■ Task instructions
Return exactly those lines of the material below that fall between the line holding "Screen dimensions: 574x427" and the line holding "You are a GUI", inclusive.
(Information begins)
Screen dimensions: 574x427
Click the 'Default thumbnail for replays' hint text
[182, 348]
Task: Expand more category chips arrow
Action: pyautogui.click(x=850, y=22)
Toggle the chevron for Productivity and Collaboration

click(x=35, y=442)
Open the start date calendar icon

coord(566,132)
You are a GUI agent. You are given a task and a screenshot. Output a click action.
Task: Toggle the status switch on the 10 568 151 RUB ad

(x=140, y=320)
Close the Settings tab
(Information ends)
(Information begins)
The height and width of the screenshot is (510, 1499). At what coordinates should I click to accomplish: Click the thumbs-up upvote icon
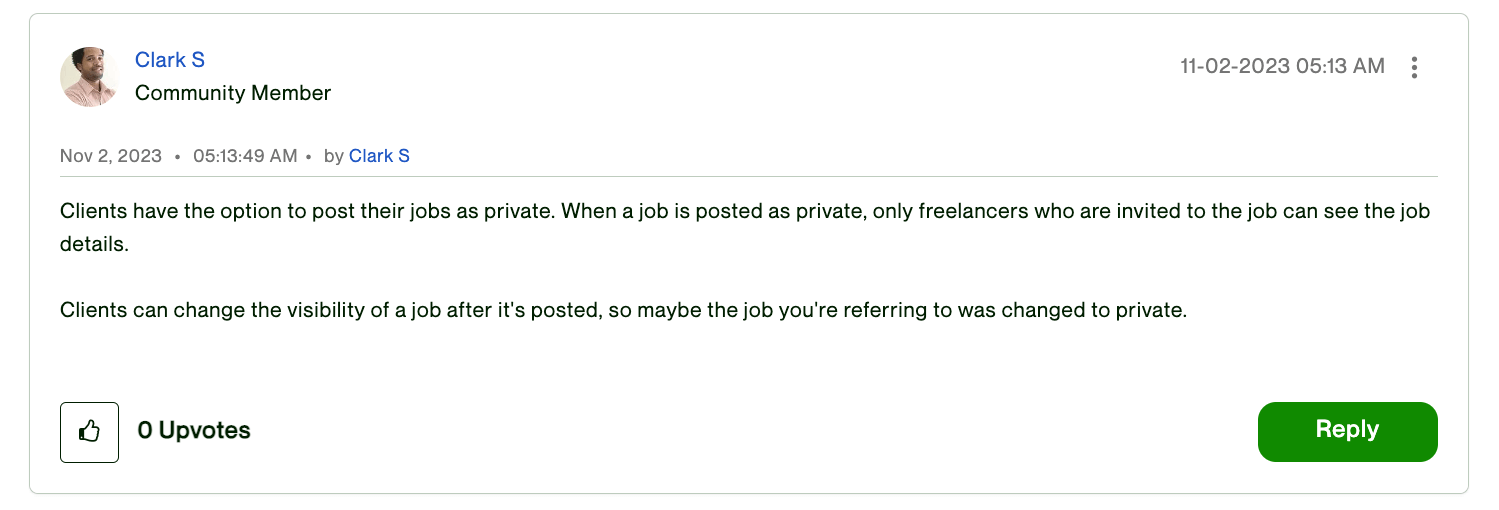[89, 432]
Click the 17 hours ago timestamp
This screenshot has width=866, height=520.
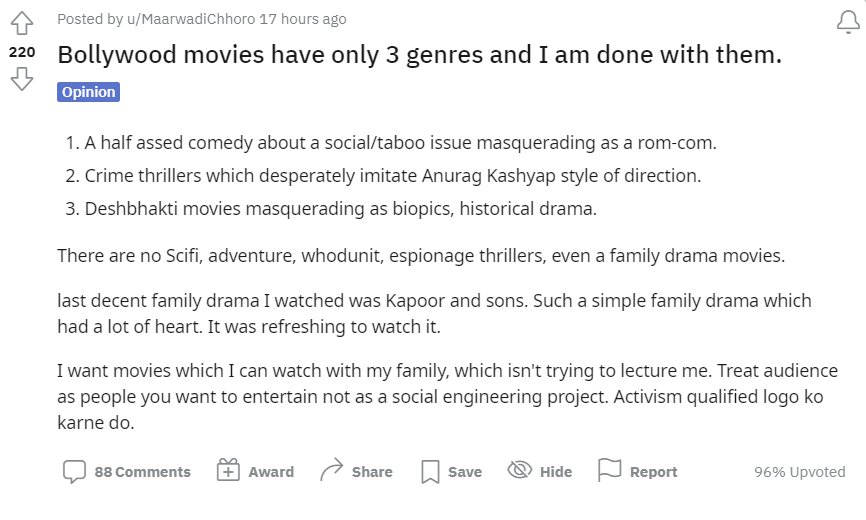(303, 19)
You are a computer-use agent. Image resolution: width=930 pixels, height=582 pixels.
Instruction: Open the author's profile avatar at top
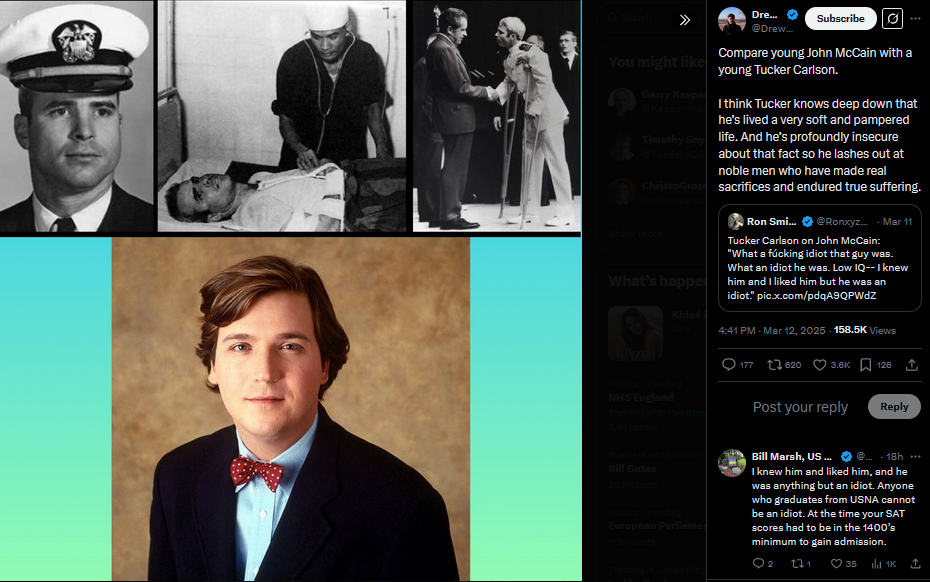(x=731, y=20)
(Information ends)
(Information begins)
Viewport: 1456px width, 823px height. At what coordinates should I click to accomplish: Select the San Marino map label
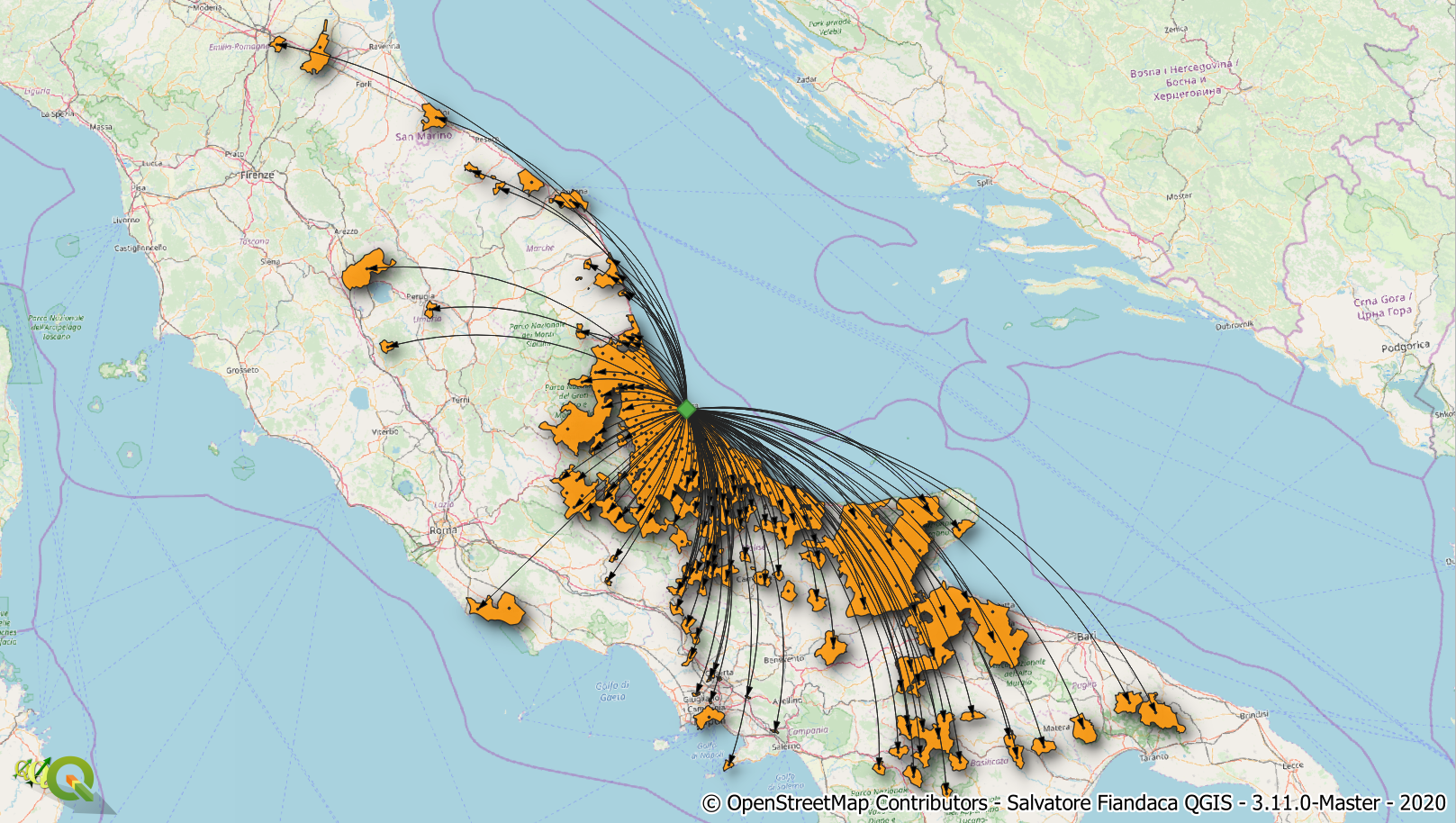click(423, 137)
(Information ends)
■ Output of the exercise
Screen dimensions: 574x427
Click the 'Default thumbnail for replays' hint text
[182, 348]
Task: Expand more category chips arrow
Action: pyautogui.click(x=850, y=22)
Toggle the chevron for Productivity and Collaboration

click(x=35, y=442)
Open the start date calendar icon

coord(566,132)
You are a GUI agent. You are given a task and a screenshot. Output a click action.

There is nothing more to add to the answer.